次にmainブランチから新たに「utility」という名前のブランチを作成します。このブランチでは、hello関数とgoodbye関数の2つの関数をmyutil.pyファイルに記述する予定です。ブランチを新規に作成するには、コマンドパレットに「git create branch」などと入力して[Git: 分岐の作成](Git: Create Branch)コマンドを実行します。
これにより、コマンドパレットにはブランチ名を入力するボックスが表示されるので、ここでは「utility」と入力しましょう。
これで「utility」というブランチが作成されて、そのブランチに移動(チェックアウト)します(実際には「git checkout -b utility」コマンドに相当する操作が行われています)。ステータスバーの左端に表示されているブランチが「utility」になっていることに注目してください。また、コミットメッセージを入力する欄からもこれがutilityブランチであることも分かります。
これで初めてのブランチが作成できました。次にこのブランチで先ほど述べたように、myutil.pyファイルを作成して、そこに2つの関数を記述してみます。
ブランチのマージ
では、[エクスプローラー]ビューでmyutil.pyファイルを作成して、まずはhello関数を記述しましょう。コード自体に深い意味はもちろんありません。
def hello():
print('hello')
hello関数を記述したら、[ソース管理]ビューで[+]ボタンをクリックして、myutil.pyファイルをステージングして、「def myutil.hello function」などのメッセージと共にコミットします。
本来はここで単体テストなどを実行してコードの振る舞いが正しいかどうかを確認すべきですが、ここでは省略し、コードが正しいものとしてmainブランチにマージをしてみましょう。mainブランチは基本的には常に正しく動作するコードだけを集めたブランチとなります。

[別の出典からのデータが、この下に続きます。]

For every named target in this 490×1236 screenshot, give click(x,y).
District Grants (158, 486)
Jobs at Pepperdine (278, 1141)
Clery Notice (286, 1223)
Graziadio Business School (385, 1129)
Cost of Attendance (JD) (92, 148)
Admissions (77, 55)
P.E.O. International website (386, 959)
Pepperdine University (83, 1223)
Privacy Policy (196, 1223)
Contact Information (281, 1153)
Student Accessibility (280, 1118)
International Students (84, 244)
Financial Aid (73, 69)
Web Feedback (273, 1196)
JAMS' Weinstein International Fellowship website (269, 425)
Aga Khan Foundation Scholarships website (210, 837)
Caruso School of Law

utilityブランチのコードをmainブランチにマージするには、まずmainブランチに移動する必要があります。これにはコマンドパレットに「git checkout」などと入力して[Git: チェックアウト先](Git: Checkout to)コマンドを実行します。
すると、以下のような選択肢が表示されます。
このダイアログでは、新規にブランチを作成してそこに移動する[新しい分岐の作成]、指定したブランチから新規にブランチを作成してそこに移動する[新しい分岐の作成元]、既存のブランチにデタッチモードで移動する[チェックアウトがデタッチされました](英語の選択肢は[Checkout detached]です)*2、既存のブランチやタグ(ここでは[main]と[utility]の2つ)が表示されます。この操作に対応するのは「git checkout」コマンドです。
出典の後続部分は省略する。